[Begin]
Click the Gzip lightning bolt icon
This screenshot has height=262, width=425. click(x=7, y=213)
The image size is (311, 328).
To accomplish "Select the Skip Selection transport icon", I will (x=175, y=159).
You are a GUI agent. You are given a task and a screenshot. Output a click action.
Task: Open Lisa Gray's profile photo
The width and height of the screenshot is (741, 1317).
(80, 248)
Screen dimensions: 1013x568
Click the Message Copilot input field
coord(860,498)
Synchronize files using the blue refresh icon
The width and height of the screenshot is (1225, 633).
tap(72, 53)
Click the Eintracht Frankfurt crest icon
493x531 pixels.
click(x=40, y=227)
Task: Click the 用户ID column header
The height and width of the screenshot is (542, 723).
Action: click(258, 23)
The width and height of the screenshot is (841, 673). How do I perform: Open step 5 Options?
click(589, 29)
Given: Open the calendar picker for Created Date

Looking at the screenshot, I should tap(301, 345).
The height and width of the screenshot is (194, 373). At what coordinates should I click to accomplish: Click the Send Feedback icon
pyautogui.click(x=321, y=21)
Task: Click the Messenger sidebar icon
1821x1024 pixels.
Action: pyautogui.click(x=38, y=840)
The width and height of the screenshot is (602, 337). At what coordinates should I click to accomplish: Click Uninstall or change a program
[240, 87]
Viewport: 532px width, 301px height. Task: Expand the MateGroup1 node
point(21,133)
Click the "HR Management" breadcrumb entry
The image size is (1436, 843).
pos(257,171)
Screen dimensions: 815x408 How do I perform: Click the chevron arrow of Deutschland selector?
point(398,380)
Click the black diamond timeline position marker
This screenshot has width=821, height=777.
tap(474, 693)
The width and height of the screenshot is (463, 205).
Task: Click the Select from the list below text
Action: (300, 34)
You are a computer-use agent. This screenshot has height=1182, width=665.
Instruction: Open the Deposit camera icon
[End]
What you have to do — Retype the stretch of lines from the start of the records through the line that contains "Looking at the", both ends included, with no changes.

Reply to the exercise —
Click the Gzip lightning bolt icon
This screenshot has height=262, width=425. click(x=7, y=213)
The image size is (311, 328).
To accomplish "Select the Skip Selection transport icon", I will (x=175, y=159).
You are a GUI agent. You are given a task and a screenshot. Output a click action.
Task: Open Lisa Gray's profile photo
The width and height of the screenshot is (741, 1317).
(80, 248)
Screen dimensions: 1013x568
Click the Message Copilot input field
coord(860,498)
Synchronize files using the blue refresh icon
The width and height of the screenshot is (1225, 633).
tap(72, 53)
Click the Eintracht Frankfurt crest icon
493x531 pixels.
click(x=40, y=227)
Task: Click the 用户ID column header
The height and width of the screenshot is (542, 723).
Action: click(258, 23)
The width and height of the screenshot is (841, 673). How do I perform: Open step 5 Options?
click(589, 29)
Given: Open the calendar picker for Created Date

Looking at the screenshot, I should tap(301, 345).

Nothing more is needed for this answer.